深手を負う前にさっさと切り上げ戻るべし。


概ね斯様な意向をもって、聊かの危険要素も

見当たらぬ5名を喰らい遁走を、と決めた

大形異形は、横長な胴の右端に在る右上腕たる

大ヒルの如き触手でこれを捕捉する事とした。



戦力値としては完全に塵芥も囮を務めんとする

意思のみで死地を舞う5名はめいめい、事前に

教示された通りに斜め斜めへと飛び交っている。


その挙動はその場の思い付きにして支離滅裂。

恐怖に引き攣った顔を無理やり笑顔に歪めて

のけた見るも不気味な形相をして、誇示する

には聊か不適当なギトギトの肉体美を披露。


足元は斜め斜めへと飛び跳ねつつも上半身は

謎のポージングで顔は泣き笑い。まさに笑えと

言わんばかりの有様だ。


彼らは死地の最中にあって紛う事無き

シェド風創作ダンスを再現していたのだった。





だが哀しいかな、人と異形は思考も嗜好も

根底から異なる。

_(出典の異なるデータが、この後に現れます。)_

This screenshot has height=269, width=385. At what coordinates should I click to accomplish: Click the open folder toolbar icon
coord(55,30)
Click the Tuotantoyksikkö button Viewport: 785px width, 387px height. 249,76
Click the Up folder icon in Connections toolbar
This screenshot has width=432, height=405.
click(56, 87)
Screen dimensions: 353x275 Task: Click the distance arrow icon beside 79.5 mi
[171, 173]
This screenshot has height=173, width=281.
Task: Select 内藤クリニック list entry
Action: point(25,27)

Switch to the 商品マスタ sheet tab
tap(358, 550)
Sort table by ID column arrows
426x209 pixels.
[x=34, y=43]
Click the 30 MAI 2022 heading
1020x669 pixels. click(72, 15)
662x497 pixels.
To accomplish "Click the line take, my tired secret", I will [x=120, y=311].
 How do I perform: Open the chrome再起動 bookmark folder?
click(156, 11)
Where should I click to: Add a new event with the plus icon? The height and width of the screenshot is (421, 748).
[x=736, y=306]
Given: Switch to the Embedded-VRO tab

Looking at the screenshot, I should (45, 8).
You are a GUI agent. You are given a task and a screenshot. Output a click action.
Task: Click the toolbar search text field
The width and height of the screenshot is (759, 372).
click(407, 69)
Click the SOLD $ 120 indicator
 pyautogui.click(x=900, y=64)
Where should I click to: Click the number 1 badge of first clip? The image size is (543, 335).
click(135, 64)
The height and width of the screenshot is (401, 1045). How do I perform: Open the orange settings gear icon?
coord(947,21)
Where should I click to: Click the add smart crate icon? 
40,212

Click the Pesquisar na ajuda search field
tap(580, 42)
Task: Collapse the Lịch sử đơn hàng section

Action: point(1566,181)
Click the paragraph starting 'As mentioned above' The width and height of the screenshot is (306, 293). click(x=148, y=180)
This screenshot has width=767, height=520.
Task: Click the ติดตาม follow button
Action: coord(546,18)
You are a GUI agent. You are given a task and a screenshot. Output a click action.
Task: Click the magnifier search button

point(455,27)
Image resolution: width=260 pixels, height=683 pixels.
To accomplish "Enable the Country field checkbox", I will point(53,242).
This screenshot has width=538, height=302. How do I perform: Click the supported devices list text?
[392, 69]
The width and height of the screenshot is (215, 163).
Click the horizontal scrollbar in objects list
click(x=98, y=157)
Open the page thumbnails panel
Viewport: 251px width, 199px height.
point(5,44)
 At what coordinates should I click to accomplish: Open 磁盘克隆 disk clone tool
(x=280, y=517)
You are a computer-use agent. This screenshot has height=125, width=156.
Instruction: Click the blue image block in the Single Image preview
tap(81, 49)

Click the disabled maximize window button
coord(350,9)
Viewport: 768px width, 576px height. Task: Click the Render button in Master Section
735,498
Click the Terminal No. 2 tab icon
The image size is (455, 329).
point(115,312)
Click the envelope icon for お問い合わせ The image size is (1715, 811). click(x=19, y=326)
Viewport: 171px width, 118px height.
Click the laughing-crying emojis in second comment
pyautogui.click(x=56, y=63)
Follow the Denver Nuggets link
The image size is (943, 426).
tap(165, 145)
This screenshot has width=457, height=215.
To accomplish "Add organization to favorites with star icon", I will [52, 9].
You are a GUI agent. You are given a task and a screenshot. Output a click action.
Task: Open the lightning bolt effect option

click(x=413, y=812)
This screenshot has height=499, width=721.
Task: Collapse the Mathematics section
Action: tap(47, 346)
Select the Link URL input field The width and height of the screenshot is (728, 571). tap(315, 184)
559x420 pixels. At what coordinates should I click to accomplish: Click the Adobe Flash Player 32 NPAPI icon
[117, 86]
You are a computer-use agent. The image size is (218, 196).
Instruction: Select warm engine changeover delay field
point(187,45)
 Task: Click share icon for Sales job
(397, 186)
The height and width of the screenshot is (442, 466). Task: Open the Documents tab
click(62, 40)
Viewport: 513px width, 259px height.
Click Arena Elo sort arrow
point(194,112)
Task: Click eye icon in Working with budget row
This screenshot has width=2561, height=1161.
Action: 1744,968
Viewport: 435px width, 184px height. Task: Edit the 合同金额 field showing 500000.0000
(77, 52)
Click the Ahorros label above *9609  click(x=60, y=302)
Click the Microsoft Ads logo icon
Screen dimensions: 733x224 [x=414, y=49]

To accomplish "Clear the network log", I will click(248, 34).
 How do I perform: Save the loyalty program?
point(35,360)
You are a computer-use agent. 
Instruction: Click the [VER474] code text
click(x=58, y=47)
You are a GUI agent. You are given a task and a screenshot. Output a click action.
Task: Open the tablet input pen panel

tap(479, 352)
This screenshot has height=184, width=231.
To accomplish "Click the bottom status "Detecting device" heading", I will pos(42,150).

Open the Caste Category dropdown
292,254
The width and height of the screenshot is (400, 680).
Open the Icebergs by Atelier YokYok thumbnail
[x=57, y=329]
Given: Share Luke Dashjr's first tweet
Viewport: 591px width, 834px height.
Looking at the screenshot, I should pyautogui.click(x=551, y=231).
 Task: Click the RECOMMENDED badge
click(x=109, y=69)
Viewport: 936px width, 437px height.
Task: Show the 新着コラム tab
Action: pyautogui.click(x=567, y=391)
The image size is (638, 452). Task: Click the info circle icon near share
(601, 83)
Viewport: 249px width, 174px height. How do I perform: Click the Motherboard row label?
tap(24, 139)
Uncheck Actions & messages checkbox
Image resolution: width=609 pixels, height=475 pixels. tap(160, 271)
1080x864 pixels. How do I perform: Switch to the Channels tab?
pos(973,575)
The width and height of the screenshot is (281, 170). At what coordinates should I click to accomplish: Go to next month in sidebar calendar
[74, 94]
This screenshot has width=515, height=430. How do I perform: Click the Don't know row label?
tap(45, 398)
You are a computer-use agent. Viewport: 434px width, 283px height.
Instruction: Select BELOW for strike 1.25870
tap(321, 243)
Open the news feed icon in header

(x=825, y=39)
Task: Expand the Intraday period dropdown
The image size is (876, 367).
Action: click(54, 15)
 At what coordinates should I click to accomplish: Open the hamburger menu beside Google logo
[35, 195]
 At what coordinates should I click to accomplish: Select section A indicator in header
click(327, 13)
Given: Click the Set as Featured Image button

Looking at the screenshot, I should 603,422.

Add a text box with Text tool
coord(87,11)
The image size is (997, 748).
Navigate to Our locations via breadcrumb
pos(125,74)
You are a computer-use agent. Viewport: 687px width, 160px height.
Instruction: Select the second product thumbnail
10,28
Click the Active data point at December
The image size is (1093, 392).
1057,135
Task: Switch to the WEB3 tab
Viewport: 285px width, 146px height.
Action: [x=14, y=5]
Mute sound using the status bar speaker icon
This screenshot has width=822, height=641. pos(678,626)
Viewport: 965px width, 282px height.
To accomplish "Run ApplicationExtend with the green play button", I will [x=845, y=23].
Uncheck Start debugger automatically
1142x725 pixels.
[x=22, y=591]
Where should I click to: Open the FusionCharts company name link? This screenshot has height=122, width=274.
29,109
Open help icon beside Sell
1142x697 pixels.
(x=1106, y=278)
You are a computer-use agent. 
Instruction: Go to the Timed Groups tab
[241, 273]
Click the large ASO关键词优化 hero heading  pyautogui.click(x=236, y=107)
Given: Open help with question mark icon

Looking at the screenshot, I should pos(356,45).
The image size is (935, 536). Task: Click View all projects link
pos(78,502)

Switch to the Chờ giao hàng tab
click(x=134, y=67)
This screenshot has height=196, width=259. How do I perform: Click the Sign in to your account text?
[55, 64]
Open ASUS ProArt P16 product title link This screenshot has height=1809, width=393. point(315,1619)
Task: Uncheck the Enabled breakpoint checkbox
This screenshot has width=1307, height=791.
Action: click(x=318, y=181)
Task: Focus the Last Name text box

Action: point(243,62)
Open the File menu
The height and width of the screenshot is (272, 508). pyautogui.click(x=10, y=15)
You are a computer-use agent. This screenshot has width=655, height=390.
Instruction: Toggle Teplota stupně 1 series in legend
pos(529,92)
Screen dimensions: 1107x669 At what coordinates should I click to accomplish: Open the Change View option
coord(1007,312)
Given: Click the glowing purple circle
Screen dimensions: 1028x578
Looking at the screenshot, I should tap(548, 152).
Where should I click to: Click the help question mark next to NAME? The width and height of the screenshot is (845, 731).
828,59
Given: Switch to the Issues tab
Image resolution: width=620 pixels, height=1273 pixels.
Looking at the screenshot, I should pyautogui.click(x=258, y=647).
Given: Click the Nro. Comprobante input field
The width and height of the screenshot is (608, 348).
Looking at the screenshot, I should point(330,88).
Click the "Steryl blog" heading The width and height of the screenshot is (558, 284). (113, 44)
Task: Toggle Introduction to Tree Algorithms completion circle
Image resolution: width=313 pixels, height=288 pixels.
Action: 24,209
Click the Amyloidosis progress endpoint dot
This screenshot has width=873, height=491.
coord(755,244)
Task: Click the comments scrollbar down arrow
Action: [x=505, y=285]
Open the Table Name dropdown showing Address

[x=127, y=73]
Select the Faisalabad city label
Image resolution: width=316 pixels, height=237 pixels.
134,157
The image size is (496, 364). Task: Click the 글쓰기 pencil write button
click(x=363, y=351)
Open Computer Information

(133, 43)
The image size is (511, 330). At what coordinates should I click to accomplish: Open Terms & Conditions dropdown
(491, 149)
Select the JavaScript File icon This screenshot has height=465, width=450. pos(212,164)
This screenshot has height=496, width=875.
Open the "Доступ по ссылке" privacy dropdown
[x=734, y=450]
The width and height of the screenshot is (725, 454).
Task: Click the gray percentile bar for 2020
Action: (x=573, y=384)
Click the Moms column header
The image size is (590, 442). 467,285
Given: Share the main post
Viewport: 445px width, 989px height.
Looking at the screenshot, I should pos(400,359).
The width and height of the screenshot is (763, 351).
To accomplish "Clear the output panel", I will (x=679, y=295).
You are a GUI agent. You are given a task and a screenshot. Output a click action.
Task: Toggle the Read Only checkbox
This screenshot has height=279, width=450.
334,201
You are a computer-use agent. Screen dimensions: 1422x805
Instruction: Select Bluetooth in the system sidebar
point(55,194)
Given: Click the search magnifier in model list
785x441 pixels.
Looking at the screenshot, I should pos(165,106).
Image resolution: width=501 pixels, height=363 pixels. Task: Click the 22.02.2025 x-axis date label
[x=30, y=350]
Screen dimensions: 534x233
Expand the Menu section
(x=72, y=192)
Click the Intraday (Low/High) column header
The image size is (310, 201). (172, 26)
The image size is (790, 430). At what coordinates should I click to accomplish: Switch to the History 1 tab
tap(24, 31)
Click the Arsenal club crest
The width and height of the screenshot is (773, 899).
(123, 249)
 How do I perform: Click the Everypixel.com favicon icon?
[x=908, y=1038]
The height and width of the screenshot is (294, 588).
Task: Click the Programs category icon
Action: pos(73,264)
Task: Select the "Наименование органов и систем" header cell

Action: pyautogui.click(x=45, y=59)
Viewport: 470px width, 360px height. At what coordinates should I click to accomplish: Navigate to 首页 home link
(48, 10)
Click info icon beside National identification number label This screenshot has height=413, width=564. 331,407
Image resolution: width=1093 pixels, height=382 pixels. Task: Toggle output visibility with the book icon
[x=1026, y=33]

人にとっては笑いの神が

降臨したげな奇天烈で笑える創作ダンスに

観客たる大形異形はニコリともしなかった。


ただし獲物の派手なちょこまか振りは

一本の大振りな触手にとり的が絞り難いもの

であるらしく、鞭をしならせるが如くに

一旦体側側、北東へと右上腕を振りかぶった

ものの、その振り下ろす先には逡巡があった。



ザシュゥッ!!



1瞬か2瞬のその逡巡は、

デレクにとり十二分の間隙であった。


大形異形の体躯を思えば余りに軽やかな

音がして、胴部の側面下部、やや中央寄りに

生えていた節足の1本が斬断されて吹き飛んだ。


半ば生成りの魔物と化した槍斧が一閃。


左上腕の巨大な鋏ほどではないが岩盤程度

には強固な甲殻には抗わず、激しく予測し難き

戦闘挙動の中で節足の継ぎ目のみを精密に寸断。


豪速で振りぬき旋回させ戻す槍斧の柄を

手の内でくるりと回し、さらに一閃。


斧の刃の真裏に付いた鉄槌でもって寸断し

連絡の絶たれた継ぎ目の下方に在る節足の

甲殻を垂直に豪打し、さながら達磨落としの

如くに吹き飛ばしたのであった。


刹那の間に表刃一閃。

間髪入れず流れに逆らわず

精妙無比なる裏刃での一閃。


重厚な槍斧ではおよそ有り得ぬ驚異的な

速度での二連撃を放ったデレクは、たった今

吹き飛ばして出来た節足のあった空隙へと

飛び込むや突風の如く真東へと駆け抜けた。


これにより、左半身となって西に向いていた

大形異形の右斜め後方を取り、かつ駆け抜け

様に槍斧の刃の鉤の部分を別な節足の継ぎ目

へと引っ掛け、引き千切るように振りぬいた。


2本目の節足は千切れるところまでは

いかなかったが、大形異形の右の他脚を

もつれさせる事には成功した。


こうして大形異形は右上腕の大ヒルの如き

触手を振りかぶった姿勢のまま派手にグラ付き、

死地にて笑え狂える死の舞踏(トーテンタンツ)に勤しむ5名を

一網打尽にもぎ取る薙ぎ払いを繰り出し損ねた。



激痛と激高に大形異形は思わず咆哮し、

咆哮した口中に再び魔弾を射込まれた。

まさに踏んだり蹴ったりの有様だ。





こうした数瞬の目まぐるしい攻防を

俯瞰的に纏めると概ねこういう事となる。


己が間近で恐怖に引き攣り、発狂したが

如くに踊り狂う矮小なる人の子の群れに

狙いを定めた大形異形。


不首尾であった左腕での攻撃を忘れ、

右腕の触手を以てしてこれらを十把一絡(じっぱひとから)げに

もぎ薙がんとてその長大な触手を振りかぶった。


そして振り下ろすために振りかぶったその間隙

を衝いて、デレクが右側の節足の1本を斬断。


さらに吹き飛ばして出来た空隙を縫って右側背

へと回り込み、回り込み様別の節足を引っ掛け、

残る多脚な節足ともつれさせ姿勢を崩させて

右上腕の触手による5名への攻撃をも

不発とさせた。



敵の攻め手に合わせて踏み込み

己が攻め手でこれを上書きし崩す。

敵の敵たるを元より砕く、ゆえに「砕」。



すなわち剣聖剣技「砕」の本質を重厚なる

槍斧で再現してのけたデレクの妙技に激怒し

激痛に激高し咆哮した大形異形は不覚にも

開けた大口に再び魔弾を射込まれ屈辱の沈黙。



遥かに格下の人の子相手に、

完全に手玉に取られている。


大形異形は遂に、恐怖を覚えた。